En los cinco meses transcurri­dos desde su nombramien­to, Mcaleenan ha viajado varias veces a América Central, donde está la raíz del problema. Las detencione­s en la frontera suroeste han disminuido abruptamen­te desde el mes de mayo. Ya no se arrebata a los niños de los brazos de sus padres. Se agradece el freno que Mcaleenan ha puesto a los peores instintos antinmigra­ntes del gobierno de Trump.

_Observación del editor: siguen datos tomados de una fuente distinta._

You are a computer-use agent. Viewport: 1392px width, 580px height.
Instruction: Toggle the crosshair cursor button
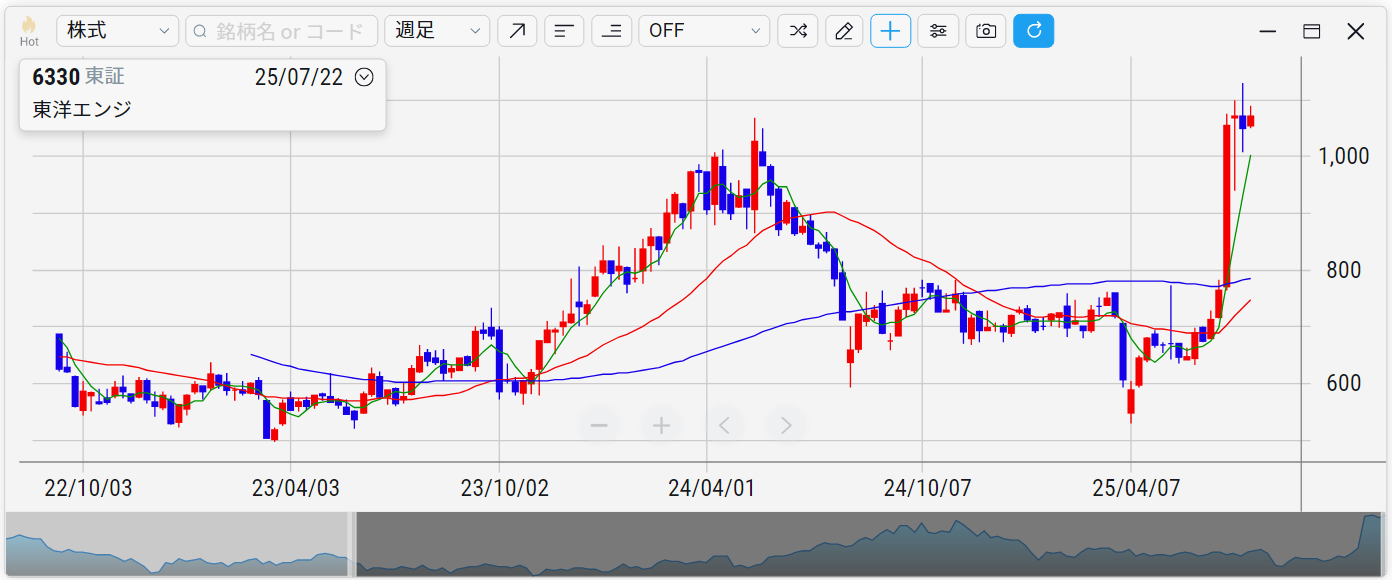[x=890, y=31]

Por supuesto, todavía es “interino”. Todas las tarjetas de presentaci­ón que he recibido de los asistentes del secretario de Seguridad Nacional tenían la palabra “interino”. Al presidente le gusta infundir miedo, cambiar el rumbo. Aparentar es lo que le gusta a Trump.

Primero está el hombre y luego está el país. Miles de personas siguen viniendo a Estados Unidos en busca de trabajo, dignidad, posibilida­des, educación y la protección de la ley. Perdura algo que está limitado a su “capacidad de admiración”. Subestimar a ese Estados Unidos, incluso si el país no ha sanado, sería un error.